"""
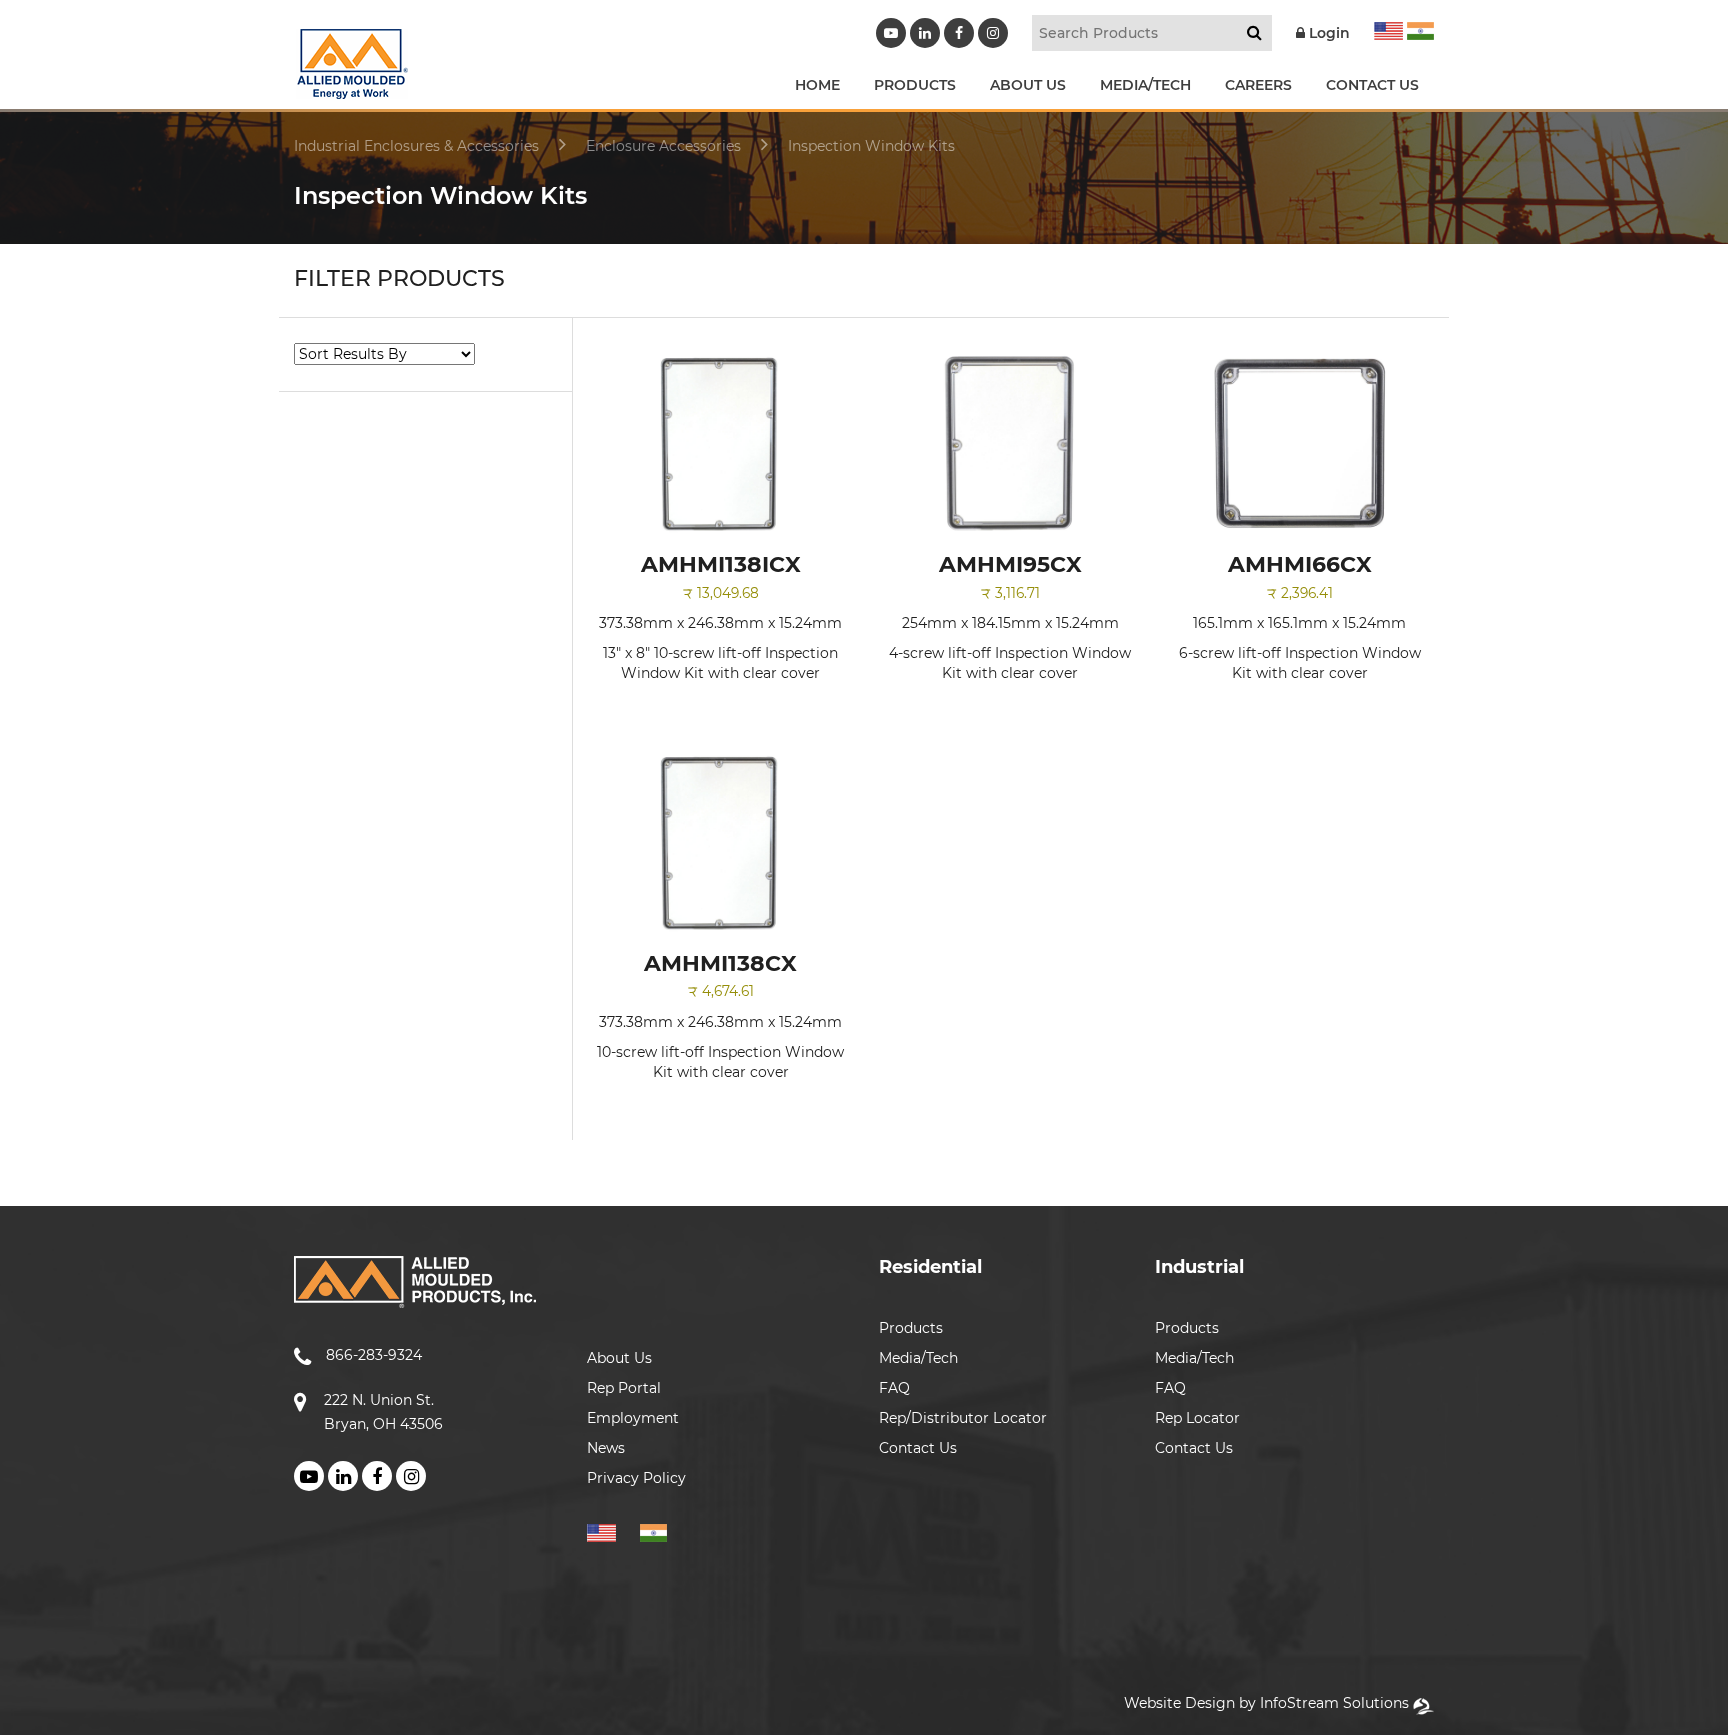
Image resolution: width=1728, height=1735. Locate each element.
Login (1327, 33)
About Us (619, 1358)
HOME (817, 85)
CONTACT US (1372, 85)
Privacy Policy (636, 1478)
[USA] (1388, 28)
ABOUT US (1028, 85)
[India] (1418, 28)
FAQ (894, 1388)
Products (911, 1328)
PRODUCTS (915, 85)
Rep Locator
"""
**TASK PROMPT:** The records above are to be reproduced exactly; the pictures are to be left out.

**EXERCISE RESPONSE:**
Image resolution: width=1728, height=1735. Locate each element.
Login (1327, 33)
About Us (619, 1358)
HOME (817, 85)
CONTACT US (1372, 85)
Privacy Policy (636, 1478)
[USA] (1388, 28)
ABOUT US (1028, 85)
[India] (1418, 28)
FAQ (894, 1388)
Products (911, 1328)
PRODUCTS (915, 85)
Rep Locator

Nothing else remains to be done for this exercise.